#### [Exercise material]
•••
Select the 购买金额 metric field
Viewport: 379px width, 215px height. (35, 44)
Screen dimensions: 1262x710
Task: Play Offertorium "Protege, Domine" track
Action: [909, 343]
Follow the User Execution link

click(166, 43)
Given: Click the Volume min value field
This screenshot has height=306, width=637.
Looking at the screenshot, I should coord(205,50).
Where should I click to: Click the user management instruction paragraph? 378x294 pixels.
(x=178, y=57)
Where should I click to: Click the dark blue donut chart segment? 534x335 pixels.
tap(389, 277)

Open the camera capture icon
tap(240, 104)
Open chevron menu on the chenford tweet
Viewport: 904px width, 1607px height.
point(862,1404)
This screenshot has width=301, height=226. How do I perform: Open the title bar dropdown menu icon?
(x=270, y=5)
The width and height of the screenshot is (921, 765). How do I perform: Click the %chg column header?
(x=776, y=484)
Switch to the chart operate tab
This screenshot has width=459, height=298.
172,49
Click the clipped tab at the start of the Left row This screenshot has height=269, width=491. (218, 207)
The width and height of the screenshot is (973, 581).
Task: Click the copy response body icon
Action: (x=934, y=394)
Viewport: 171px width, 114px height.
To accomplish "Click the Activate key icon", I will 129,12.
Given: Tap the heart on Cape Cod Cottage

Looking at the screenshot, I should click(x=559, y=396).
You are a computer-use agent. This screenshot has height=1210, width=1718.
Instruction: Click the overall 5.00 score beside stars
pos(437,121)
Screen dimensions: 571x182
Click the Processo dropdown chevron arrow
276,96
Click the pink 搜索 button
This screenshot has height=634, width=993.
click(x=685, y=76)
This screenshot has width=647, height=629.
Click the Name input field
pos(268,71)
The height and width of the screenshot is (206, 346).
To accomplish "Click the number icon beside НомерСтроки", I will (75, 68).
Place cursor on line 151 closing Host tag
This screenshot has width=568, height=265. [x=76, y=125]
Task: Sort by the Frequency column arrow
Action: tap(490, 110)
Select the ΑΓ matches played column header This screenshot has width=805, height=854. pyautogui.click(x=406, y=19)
•••
#### [Exercise instructions]
The records above must be retyped in full. Keep each one exactly as it is.

#### [Response area]
Select the 购买金额 metric field
Viewport: 379px width, 215px height. (35, 44)
Screen dimensions: 1262x710
Task: Play Offertorium "Protege, Domine" track
Action: [909, 343]
Follow the User Execution link

click(166, 43)
Given: Click the Volume min value field
This screenshot has height=306, width=637.
Looking at the screenshot, I should coord(205,50).
Where should I click to: Click the user management instruction paragraph? 378x294 pixels.
(x=178, y=57)
Where should I click to: Click the dark blue donut chart segment? 534x335 pixels.
tap(389, 277)

Open the camera capture icon
tap(240, 104)
Open chevron menu on the chenford tweet
Viewport: 904px width, 1607px height.
point(862,1404)
This screenshot has width=301, height=226. How do I perform: Open the title bar dropdown menu icon?
(x=270, y=5)
The width and height of the screenshot is (921, 765). How do I perform: Click the %chg column header?
(x=776, y=484)
Switch to the chart operate tab
This screenshot has width=459, height=298.
172,49
Click the clipped tab at the start of the Left row This screenshot has height=269, width=491. (218, 207)
The width and height of the screenshot is (973, 581).
Task: Click the copy response body icon
Action: (x=934, y=394)
Viewport: 171px width, 114px height.
To accomplish "Click the Activate key icon", I will 129,12.
Given: Tap the heart on Cape Cod Cottage

Looking at the screenshot, I should click(x=559, y=396).
You are a computer-use agent. This screenshot has height=1210, width=1718.
Instruction: Click the overall 5.00 score beside stars
pos(437,121)
Screen dimensions: 571x182
Click the Processo dropdown chevron arrow
276,96
Click the pink 搜索 button
This screenshot has height=634, width=993.
click(x=685, y=76)
This screenshot has width=647, height=629.
Click the Name input field
pos(268,71)
The height and width of the screenshot is (206, 346).
To accomplish "Click the number icon beside НомерСтроки", I will (75, 68).
Place cursor on line 151 closing Host tag
This screenshot has width=568, height=265. [x=76, y=125]
Task: Sort by the Frequency column arrow
Action: tap(490, 110)
Select the ΑΓ matches played column header This screenshot has width=805, height=854. pyautogui.click(x=406, y=19)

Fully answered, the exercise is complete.